Canada’s crude oil output will continue to grow over the long term but at a slower pace than previously projected, reflecting many project postponements resulting from the slump in oil prices, the country’s main energy trade group says.
The Canadian Association of Petroleum Producers on Tuesday said it expects Canadian crude output—mostly from Alberta’s oil sands—to reach 4.96 million barrels a day by 2025. That forecast is less than the previous estimate of 5.6 million barrels a day and the 6.0 million barrels a day it had forecast back in 2013.
The latest projection, though, is still higher than the current rate of 3.89 million barrels a day that the CAPP projects for crude output this year on capital spending of 45 billion Canadian dollars ($36.3 billion). That is slightly above last year’s output of 3.74 million barrels a day and a 40% drop in spending.
The lower forecast is the latest sign of a global retrenchment in oil and gas investment that has hit the most expensive forms of extraction the hardest, including oil sands and shale oil production in North America.
For Canada, the slower growth may impact the broader economysince energy is one of the primary drivers of exports and overall economic growth. “It’s almost exclusively driven by the lower crude price,” CAPP Vice President Greg Stringham said of the revised growth forecast.
Crude-oil prices have fallen by more than a third from peak levels a year ago due to a global supply glut. The price on the New York Mercantile Exchange for U.S. oil futures for July delivery rose $2.00, or 3.4%, on Tuesday to $60.14 a barrel. That was, nonetheless, down from around $105 a barrel this time last year.
The bulk of expected output gains will come from the oil sands of northern Alberta, which accounted for 2.16 million barrels a day last year and are expected to produce 3.51 million barrels a day by 2025, it said. Conventional oil production last year in Canada was 1.49 million barrels a day, and CAPP expects that to decline to 1.45 million barrels a day over the next decade.
The pace of Canadian production growth isn’t expected to slow much over the next five years, given the long-term production profile of oil sands development and the huge upfront investments many companies have already made. That sets it apart from shale oil and more conventional production.
CAPP said it sees production rising to 4.64 million barrels a day over the next five years, which is unchanged from its previous estimate. “There’s much more momentum in oil sands. The slowing in the growth of production is five years out” or longer, CAPP’s, Mr. Stringham said.
A year ago, rapidly escalating construction costs, not tumbling oil prices, were Canadian producers’ biggest worry, prompting some to shelve capital intensive investments in oil sands projects. The drop in oil prices forced another and much larger round of deferments targeting future oil sands production.
Most of the country’s largest oil sands operators, including Suncor Energy Inc., Canadian Natural Resources Ltd., Cenovus Energy Inc.and the Canadian units of Exxon Mobil Corp. and Royal Dutch ShellPLC, announced plans earlier this year to indefinitely postpone planned oil sands investments.
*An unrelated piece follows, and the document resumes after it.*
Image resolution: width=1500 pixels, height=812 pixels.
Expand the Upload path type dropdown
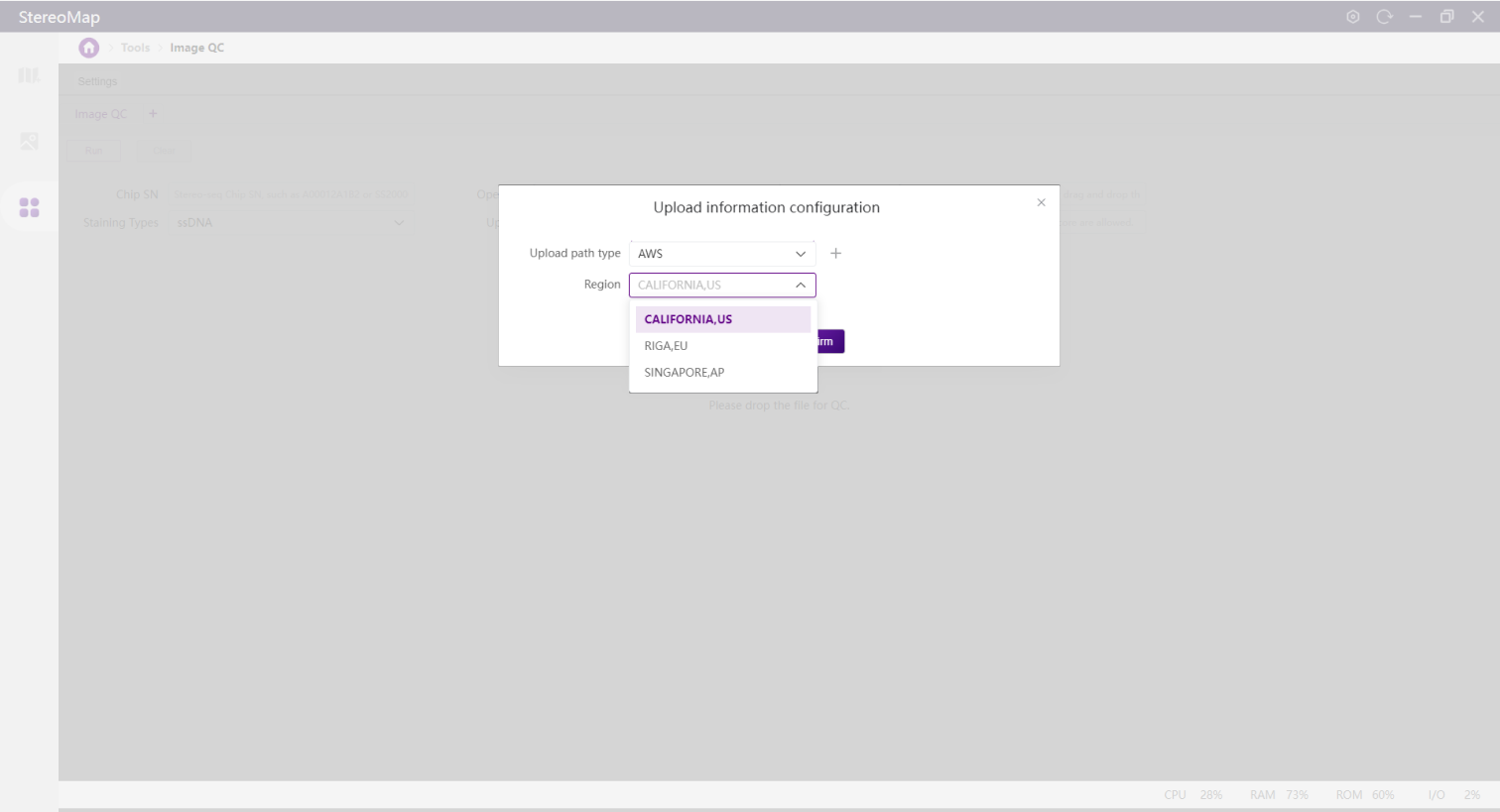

In an sign those oil sands project deferments may cast a long shadow, CAPP also cuts its 15-year growth projections for a second consecutive year. It now expects total Canadian output to reach 5.33 million barrels a day in 2030, down from its projection last year for 6.4 million barrels a day by then and a 2013 estimate for 6.7 million barrels a day.
CAPP, which is the industry’s leading lobby group in Canada, called for increased pipeline and crude-by-rail capacity to ease bottlenecks that threaten to further slow the pace of growth if more Canadian oil can’t get to global markets.